Instructions for the task :: Every record must come back exactly as given.

Entries provided ::
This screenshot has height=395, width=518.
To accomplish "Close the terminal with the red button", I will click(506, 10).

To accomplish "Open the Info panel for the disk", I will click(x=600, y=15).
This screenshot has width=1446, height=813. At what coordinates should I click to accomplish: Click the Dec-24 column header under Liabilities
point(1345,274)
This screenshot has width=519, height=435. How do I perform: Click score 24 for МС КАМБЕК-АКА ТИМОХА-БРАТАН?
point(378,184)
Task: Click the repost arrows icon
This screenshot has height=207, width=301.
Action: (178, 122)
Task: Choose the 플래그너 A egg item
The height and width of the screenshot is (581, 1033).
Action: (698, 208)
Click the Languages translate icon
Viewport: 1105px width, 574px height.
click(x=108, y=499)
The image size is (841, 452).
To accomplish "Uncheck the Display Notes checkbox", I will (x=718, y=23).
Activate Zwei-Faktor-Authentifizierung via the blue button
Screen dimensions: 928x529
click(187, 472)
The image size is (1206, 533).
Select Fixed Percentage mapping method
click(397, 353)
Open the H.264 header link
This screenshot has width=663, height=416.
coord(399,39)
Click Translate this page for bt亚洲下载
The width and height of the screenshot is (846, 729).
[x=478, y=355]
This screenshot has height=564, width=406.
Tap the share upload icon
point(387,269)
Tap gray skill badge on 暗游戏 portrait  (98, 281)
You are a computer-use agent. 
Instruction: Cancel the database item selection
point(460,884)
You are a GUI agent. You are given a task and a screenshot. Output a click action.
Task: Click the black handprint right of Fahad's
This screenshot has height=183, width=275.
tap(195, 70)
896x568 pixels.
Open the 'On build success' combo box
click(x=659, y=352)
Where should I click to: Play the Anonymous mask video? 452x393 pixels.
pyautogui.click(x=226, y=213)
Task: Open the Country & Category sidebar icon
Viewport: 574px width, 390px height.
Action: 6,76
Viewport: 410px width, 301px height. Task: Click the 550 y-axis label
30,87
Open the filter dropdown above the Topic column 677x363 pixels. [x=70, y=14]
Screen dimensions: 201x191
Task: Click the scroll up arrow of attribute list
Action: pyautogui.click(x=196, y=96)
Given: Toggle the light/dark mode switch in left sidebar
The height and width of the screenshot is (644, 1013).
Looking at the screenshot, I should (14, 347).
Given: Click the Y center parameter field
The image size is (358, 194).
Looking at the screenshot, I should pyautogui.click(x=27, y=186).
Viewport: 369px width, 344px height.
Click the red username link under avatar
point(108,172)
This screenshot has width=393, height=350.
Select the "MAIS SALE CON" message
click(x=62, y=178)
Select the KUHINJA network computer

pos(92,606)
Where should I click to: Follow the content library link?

Task result ::
This screenshot has height=395, width=518.
To accomplish "Close the terminal with the red button", I will click(506, 10).

To accomplish "Open the Info panel for the disk", I will click(x=600, y=15).
This screenshot has width=1446, height=813. At what coordinates should I click to accomplish: Click the Dec-24 column header under Liabilities
point(1345,274)
This screenshot has width=519, height=435. How do I perform: Click score 24 for МС КАМБЕК-АКА ТИМОХА-БРАТАН?
point(378,184)
Task: Click the repost arrows icon
This screenshot has height=207, width=301.
Action: (178, 122)
Task: Choose the 플래그너 A egg item
The height and width of the screenshot is (581, 1033).
Action: (698, 208)
Click the Languages translate icon
Viewport: 1105px width, 574px height.
click(x=108, y=499)
The image size is (841, 452).
To accomplish "Uncheck the Display Notes checkbox", I will (x=718, y=23).
Activate Zwei-Faktor-Authentifizierung via the blue button
Screen dimensions: 928x529
click(187, 472)
The image size is (1206, 533).
Select Fixed Percentage mapping method
click(397, 353)
Open the H.264 header link
This screenshot has width=663, height=416.
coord(399,39)
Click Translate this page for bt亚洲下载
The width and height of the screenshot is (846, 729).
[x=478, y=355]
This screenshot has height=564, width=406.
Tap the share upload icon
point(387,269)
Tap gray skill badge on 暗游戏 portrait  (98, 281)
You are a computer-use agent. 
Instruction: Cancel the database item selection
point(460,884)
You are a GUI agent. You are given a task and a screenshot. Output a click action.
Task: Click the black handprint right of Fahad's
This screenshot has height=183, width=275.
tap(195, 70)
896x568 pixels.
Open the 'On build success' combo box
click(x=659, y=352)
Where should I click to: Play the Anonymous mask video? 452x393 pixels.
pyautogui.click(x=226, y=213)
Task: Open the Country & Category sidebar icon
Viewport: 574px width, 390px height.
Action: 6,76
Viewport: 410px width, 301px height. Task: Click the 550 y-axis label
30,87
Open the filter dropdown above the Topic column 677x363 pixels. [x=70, y=14]
Screen dimensions: 201x191
Task: Click the scroll up arrow of attribute list
Action: pyautogui.click(x=196, y=96)
Given: Toggle the light/dark mode switch in left sidebar
The height and width of the screenshot is (644, 1013).
Looking at the screenshot, I should (14, 347).
Given: Click the Y center parameter field
The image size is (358, 194).
Looking at the screenshot, I should pyautogui.click(x=27, y=186).
Viewport: 369px width, 344px height.
Click the red username link under avatar
point(108,172)
This screenshot has width=393, height=350.
Select the "MAIS SALE CON" message
click(x=62, y=178)
Select the KUHINJA network computer

pos(92,606)
Where should I click to: Follow the content library link?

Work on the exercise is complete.